Haiti's cholera death toll rose above 300, as medical teams sought to contain an outbreak overwhelming the quake-hit nation's crumbling hospitals with desperate patients.
One week after cholera was confirmed in Haiti for the first time in decades, the death rate is slowing, but 305 people have lost their lives so far and nearly 5,000 others have been infected. Officials warn it could be years before it is eradicated.
Clinics were beyond capacity, with patients lying on the floor of a radiology department in Saint-Marc, the outbreak's epicenter some 100 kilometers (60 miles) north of the capital Port-au-Prince.

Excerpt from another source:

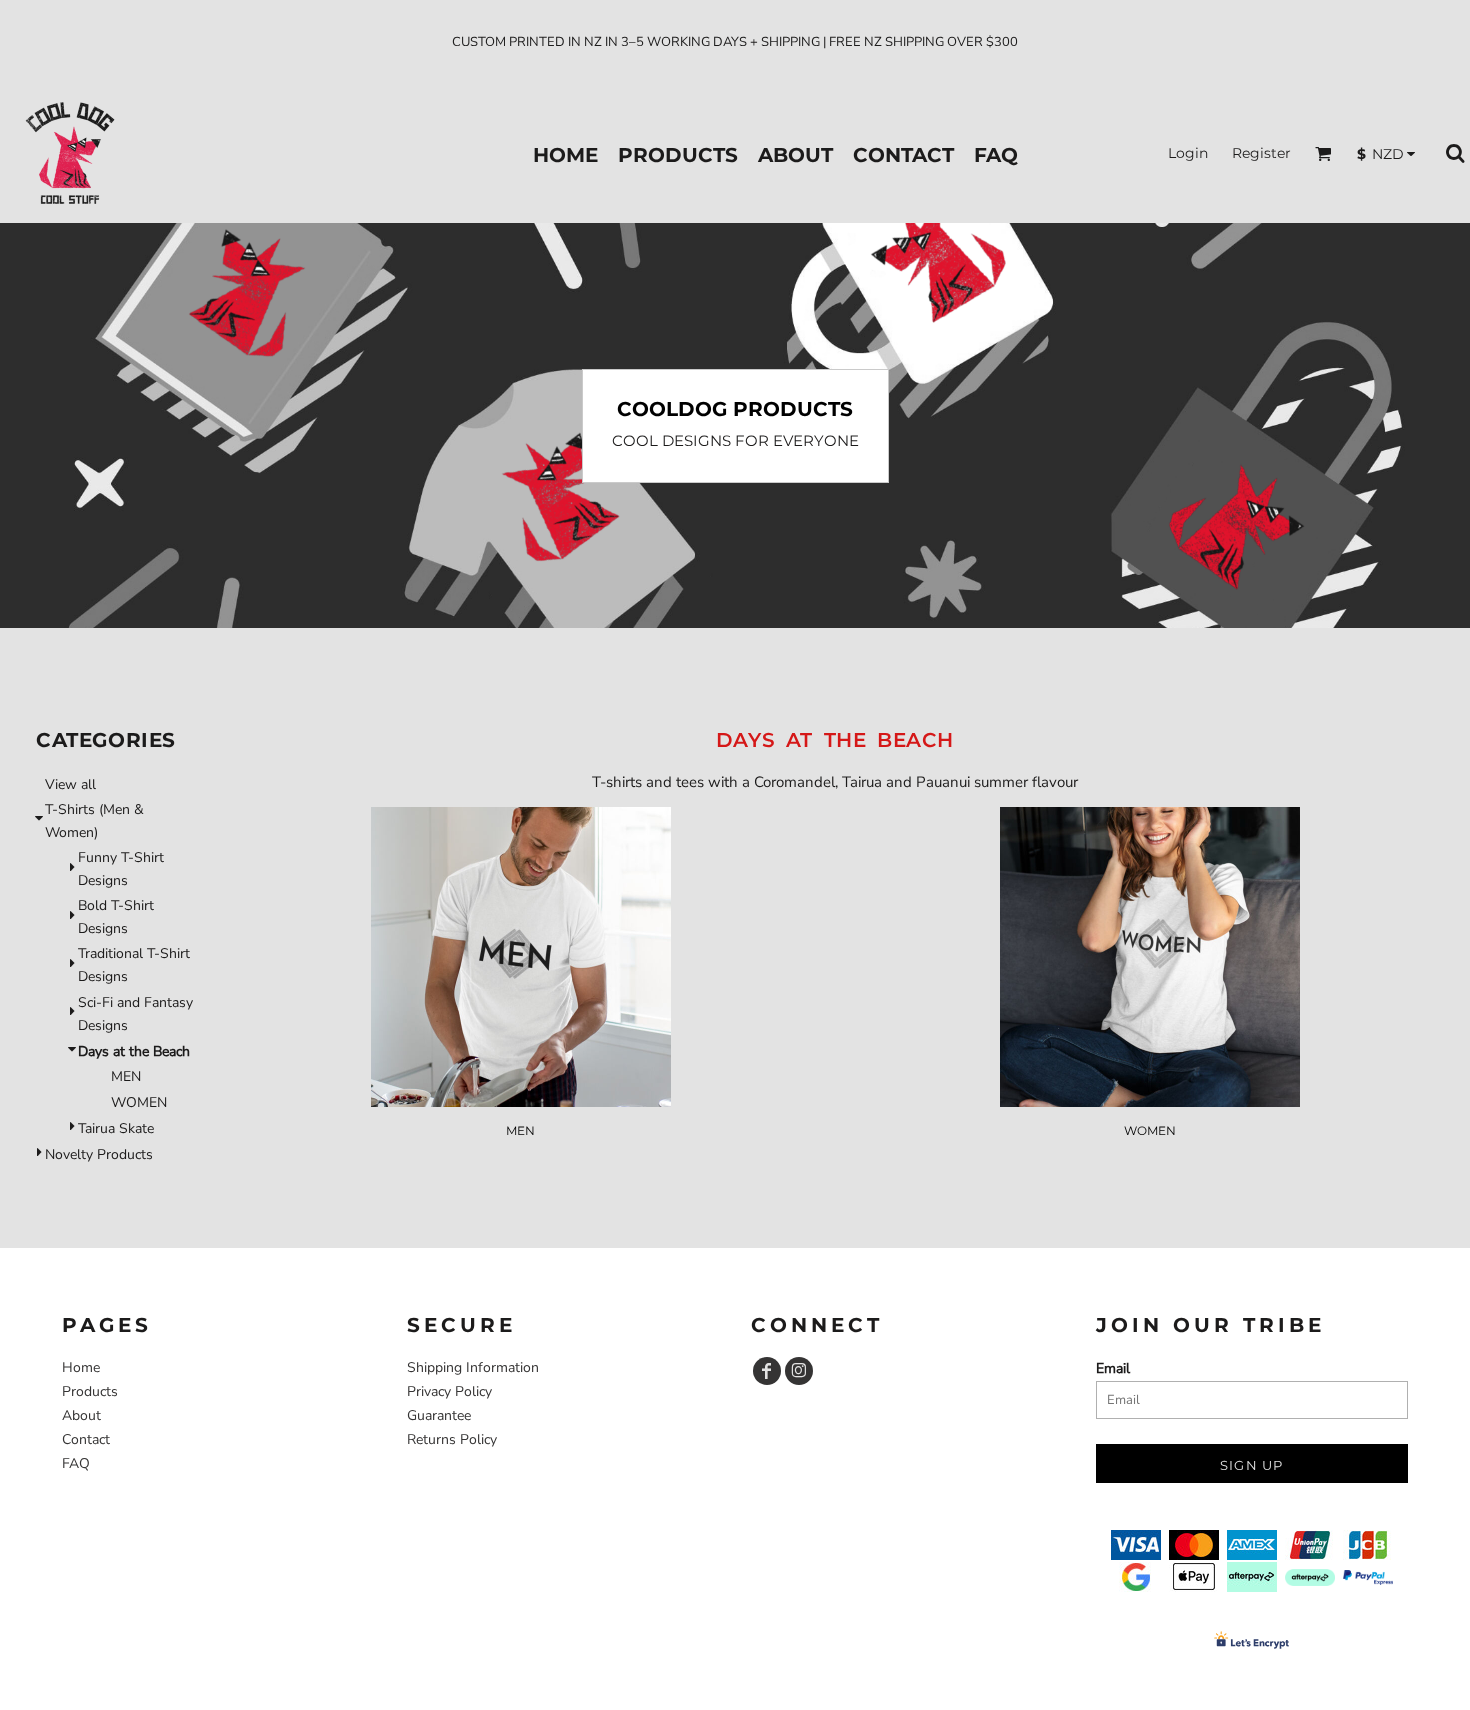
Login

A five-bed maternity center, ill-equipped to treat the virulent diarrheal disease, housed 300 patients.
The source of the outbreak remains unclear, although the UN peacekeeping force MINUSTAH is probing claims its septic tanks leaked into the Artibonite river and contaminated it with fecal bacteria.
At the Charles Colimon hospital in Petite Riviere, a small community along the Artibonite, up to 400 patients were packed in every available space -- in the corridors, on floors and in tents surrounding the facility.
Residents in this rural town rely heavily on the infected river for their daily chores. The low-lying land is water-logged and irrigation ditches from the river run right past homes where people wash and cook.
The rusted iron and plastic roofing of the hospital, the main medical center for a large swath of the infected area, failed to stop a midday downpour, prompting doctors to rush patients away from leaks.